Badme was at the centre of the Ethiopia-Eritrea border dispute
He said that he accepted "in principle" the border ruling by an independent boundary commission but said "some adjustments" must be made.
When pressed by the BBC's Talking Point programme on whether the key town of Badme was in Eritrea, as the commission ruled, he refused to be drawn.
Tens of thousands of people were killed in a two-year border war in the 1990s.
A large United Nations peacekeeping force remains in a buffer zone along the disputed border.
In November, Mr Meles reversed his earlier rejection of the border ruling.
But when asked whether he now accepted Badme as part of Eritrea, he said:
"When it comes to implementation we feel that it is necessary that we make adjustments here and there with a view to coming up with a boundary that both sides can live with."
Further pressed on the issue, he said:
"It would be impossible for me to negotiate this issue in public on television, but the point is, there has to be some give and take, there has to be some adjustments on the basis of the boundary commission decision."

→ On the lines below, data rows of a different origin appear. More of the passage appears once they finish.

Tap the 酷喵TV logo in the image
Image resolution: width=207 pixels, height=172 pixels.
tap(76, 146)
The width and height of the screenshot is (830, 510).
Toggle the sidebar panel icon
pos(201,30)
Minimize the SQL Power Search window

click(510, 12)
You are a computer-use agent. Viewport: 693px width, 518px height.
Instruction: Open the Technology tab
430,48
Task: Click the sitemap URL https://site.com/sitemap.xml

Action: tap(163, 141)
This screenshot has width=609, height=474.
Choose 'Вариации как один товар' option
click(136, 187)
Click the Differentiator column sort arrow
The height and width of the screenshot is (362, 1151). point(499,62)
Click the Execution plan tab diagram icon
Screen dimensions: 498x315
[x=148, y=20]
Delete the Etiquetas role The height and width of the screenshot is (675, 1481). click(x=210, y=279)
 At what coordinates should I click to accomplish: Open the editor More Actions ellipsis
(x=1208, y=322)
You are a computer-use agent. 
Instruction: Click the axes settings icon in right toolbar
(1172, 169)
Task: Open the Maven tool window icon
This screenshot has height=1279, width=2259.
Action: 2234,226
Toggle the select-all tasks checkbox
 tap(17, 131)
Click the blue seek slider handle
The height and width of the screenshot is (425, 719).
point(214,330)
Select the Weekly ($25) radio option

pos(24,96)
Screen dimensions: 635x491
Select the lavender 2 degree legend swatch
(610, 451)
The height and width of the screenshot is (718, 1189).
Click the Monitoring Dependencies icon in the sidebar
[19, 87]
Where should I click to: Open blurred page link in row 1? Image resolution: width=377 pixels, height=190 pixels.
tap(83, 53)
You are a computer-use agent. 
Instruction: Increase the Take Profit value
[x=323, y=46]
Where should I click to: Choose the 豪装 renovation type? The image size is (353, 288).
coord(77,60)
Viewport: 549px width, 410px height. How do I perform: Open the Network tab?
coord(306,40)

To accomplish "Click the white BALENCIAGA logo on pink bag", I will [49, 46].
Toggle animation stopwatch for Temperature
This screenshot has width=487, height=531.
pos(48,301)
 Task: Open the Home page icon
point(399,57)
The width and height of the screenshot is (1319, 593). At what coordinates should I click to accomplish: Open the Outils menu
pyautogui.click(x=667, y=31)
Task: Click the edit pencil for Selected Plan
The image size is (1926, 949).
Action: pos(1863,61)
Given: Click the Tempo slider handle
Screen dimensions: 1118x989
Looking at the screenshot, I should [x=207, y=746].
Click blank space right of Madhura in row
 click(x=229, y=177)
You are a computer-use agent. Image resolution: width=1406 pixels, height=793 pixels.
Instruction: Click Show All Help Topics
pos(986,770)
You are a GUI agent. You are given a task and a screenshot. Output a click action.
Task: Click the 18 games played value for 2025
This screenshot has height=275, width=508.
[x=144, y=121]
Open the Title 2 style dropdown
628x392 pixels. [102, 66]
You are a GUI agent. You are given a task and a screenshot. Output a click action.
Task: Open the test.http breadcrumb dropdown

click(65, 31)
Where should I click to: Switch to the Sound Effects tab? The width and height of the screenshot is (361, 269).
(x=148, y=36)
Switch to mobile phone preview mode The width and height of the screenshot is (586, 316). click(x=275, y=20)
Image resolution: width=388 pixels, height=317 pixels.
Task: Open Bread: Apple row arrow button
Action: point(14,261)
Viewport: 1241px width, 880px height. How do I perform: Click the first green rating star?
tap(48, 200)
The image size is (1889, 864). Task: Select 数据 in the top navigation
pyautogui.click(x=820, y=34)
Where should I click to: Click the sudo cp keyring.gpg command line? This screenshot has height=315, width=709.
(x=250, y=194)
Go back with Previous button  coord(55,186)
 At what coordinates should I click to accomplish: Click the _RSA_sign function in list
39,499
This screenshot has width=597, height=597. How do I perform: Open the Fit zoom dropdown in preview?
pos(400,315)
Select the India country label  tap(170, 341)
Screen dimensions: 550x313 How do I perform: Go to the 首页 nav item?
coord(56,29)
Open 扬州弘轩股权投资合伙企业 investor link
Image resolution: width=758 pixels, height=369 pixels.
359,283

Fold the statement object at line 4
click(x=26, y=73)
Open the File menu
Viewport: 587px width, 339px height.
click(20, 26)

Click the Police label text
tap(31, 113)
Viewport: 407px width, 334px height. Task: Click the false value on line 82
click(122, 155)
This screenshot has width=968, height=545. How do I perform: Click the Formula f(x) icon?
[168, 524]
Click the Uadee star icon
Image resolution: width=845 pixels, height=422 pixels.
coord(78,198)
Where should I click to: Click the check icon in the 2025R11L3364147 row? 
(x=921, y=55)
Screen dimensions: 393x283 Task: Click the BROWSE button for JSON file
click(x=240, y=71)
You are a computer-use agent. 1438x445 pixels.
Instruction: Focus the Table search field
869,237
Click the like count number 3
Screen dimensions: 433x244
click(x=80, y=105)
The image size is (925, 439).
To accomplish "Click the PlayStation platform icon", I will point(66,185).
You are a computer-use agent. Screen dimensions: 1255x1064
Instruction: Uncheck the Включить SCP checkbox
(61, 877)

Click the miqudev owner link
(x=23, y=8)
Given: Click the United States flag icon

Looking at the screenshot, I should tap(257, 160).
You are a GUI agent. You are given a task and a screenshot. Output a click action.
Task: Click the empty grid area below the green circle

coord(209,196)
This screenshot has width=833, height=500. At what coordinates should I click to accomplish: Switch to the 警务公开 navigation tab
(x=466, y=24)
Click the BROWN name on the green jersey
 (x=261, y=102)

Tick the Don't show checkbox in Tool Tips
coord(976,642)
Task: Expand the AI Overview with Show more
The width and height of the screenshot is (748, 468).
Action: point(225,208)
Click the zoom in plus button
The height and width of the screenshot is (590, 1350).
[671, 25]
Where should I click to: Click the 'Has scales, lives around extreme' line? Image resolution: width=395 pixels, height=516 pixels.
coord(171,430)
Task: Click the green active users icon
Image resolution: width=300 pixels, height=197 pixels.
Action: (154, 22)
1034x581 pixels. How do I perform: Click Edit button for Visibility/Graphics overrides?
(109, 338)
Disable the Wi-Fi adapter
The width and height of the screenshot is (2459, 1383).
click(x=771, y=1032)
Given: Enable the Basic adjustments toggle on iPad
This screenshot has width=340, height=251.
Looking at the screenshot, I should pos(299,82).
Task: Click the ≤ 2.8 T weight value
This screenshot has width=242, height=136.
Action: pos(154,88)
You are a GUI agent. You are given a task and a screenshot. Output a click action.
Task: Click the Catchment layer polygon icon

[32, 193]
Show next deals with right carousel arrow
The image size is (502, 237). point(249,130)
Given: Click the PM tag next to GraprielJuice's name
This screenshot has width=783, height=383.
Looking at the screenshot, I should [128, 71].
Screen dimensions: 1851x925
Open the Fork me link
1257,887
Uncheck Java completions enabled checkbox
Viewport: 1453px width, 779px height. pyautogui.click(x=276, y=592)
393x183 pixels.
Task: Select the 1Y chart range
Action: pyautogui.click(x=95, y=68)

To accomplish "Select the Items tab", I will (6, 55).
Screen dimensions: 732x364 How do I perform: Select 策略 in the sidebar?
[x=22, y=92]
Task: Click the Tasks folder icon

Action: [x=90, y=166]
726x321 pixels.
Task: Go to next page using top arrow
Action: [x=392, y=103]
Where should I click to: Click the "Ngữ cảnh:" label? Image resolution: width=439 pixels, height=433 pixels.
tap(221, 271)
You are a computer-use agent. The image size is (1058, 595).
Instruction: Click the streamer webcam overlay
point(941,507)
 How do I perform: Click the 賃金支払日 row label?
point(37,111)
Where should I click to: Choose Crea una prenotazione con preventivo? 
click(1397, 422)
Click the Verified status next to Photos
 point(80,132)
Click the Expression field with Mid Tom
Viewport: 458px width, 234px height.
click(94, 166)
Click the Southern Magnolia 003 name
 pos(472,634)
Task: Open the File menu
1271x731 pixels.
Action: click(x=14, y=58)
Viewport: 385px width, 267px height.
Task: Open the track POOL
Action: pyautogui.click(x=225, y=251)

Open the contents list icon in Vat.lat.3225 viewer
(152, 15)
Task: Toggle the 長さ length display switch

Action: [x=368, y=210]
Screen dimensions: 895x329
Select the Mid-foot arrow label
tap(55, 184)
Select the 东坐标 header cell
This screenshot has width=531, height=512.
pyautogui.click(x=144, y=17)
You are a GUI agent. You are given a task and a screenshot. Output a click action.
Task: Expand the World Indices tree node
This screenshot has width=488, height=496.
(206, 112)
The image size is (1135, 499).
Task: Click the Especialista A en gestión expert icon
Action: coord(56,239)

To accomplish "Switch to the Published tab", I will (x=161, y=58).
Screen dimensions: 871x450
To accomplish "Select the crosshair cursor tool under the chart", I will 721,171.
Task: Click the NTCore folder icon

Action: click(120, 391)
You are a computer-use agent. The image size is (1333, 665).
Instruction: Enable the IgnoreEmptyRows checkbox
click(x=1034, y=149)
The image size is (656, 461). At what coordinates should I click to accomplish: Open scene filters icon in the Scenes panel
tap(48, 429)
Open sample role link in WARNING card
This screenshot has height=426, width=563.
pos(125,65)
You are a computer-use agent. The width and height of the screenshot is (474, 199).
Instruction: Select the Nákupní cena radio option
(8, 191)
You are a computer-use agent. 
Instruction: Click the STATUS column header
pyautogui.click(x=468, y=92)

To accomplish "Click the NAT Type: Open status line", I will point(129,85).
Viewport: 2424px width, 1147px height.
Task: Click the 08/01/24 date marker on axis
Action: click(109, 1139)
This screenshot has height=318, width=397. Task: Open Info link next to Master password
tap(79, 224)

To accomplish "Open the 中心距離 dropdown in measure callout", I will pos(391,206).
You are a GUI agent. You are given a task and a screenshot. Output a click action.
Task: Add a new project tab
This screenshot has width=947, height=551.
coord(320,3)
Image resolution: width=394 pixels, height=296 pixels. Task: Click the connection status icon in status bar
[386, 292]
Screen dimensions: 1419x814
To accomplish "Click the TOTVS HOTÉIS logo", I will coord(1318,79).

When asked to confirm that in his view it was still up for negotiations, that it was not finally resolved, he said: "Yes we have to address all of these issues together."
The disputed town of Badme was attributed to Eritrea in a 2002 ruling by the boundary commission set up under a peace treaty that both countries signed in Algiers in 2000.
After Mr Meles said that he now accepted the border ruling, there were protests in the Ethiopian capital, Addis Ababa.
The conflict started after Eritrean troops invaded Badme, which was under Ethiopian administration.